Prada: Ready-to-Wear SS25

Archival shoes, Atomic Age hats, and plenty of pieces that are sure to delight.

“Oh my god, that was incredible, I wanted everything.” “Did you see the shoes?! Yes, those espadrilles, they brought them back!” That’s merely a few snippets overheard as the crowd filed out of the Prada show. The mood and enthusiasm was high as everyone discussed their favorites and there was plenty to choose from. Titled Infinite Present it reflected what Miuccia Prada and Raf Simons do best – twist and reinvent the brand’s codes in a manner that feels new and exciting every time. Sporty meets elegant meets quirky meets angry get jumbled up into a mixture that feels like it could be for everyone and no one all at once and that’s precisely the appeal.

According to the show notes we exist in an era of extreme information, immersed in a constant stream of content where we’re given a narrow perspective of life through an algorithm. In reality, the world is a much more complicated and unpredictable place and so the collection is meant to be a discourse between the two. How that translates is a jumble of eras and styles, with a focus on individuality. The show opened with a delicate orange floral dress, a motif that is vaguely familiar as iterations of it have appeared in prior collections but the shape was entirely new. Worn with black-and-white Mary Jane flats, the clash was true to the styling we’ve come to expect from the brand and felt fresh and exciting. From there, other references were reinterpreted like the trompe l’oeil tweed jacket with a furry collar, this time worn over a futuristic mini or a slinky green polo layered under a gauzy dress.

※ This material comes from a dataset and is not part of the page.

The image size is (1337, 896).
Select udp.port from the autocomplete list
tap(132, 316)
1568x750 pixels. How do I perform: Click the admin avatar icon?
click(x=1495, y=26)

To rattle off the highlights would do the collection a disservice, there is plenty to dive into and dissect, with multiple stories being told at once. In a nod to retrofuturism, the grommet skirts and Atomic Age hats were a dive into a decade that was seeing drastic jumps in technology, much like what we’re experiencing now. For those who prefer a darker, more grungier take, there was a dress covered in metal rings, with that same embellishment appearing on low slung skirts held up by garter-like attachments to the waist – expect those to be popular. As for the evening pieces? Sparkly dresses were layered under windbreakers, a clash of styles that see Simons referencing Mrs. Prada in his own idiosyncratic way. 

As for the accessories, the gigantic bug eyed sunglasses are surely going to be an editorial favorite while the handbags offer plenty to choose from. But the real highlight? The archival shoes that made a reappearance. From the flat leather criss-cross sandals first seen in spring 1996 to striped heels from fall 2008 to platform espadrille oxfords from spring 2011 to the rubber dipped Mary Jane heels of fall 2012, it was a journey of the brand’s best. It’s also a testament to the power of Prada to defy trends – everything is forever current because nothing is too current.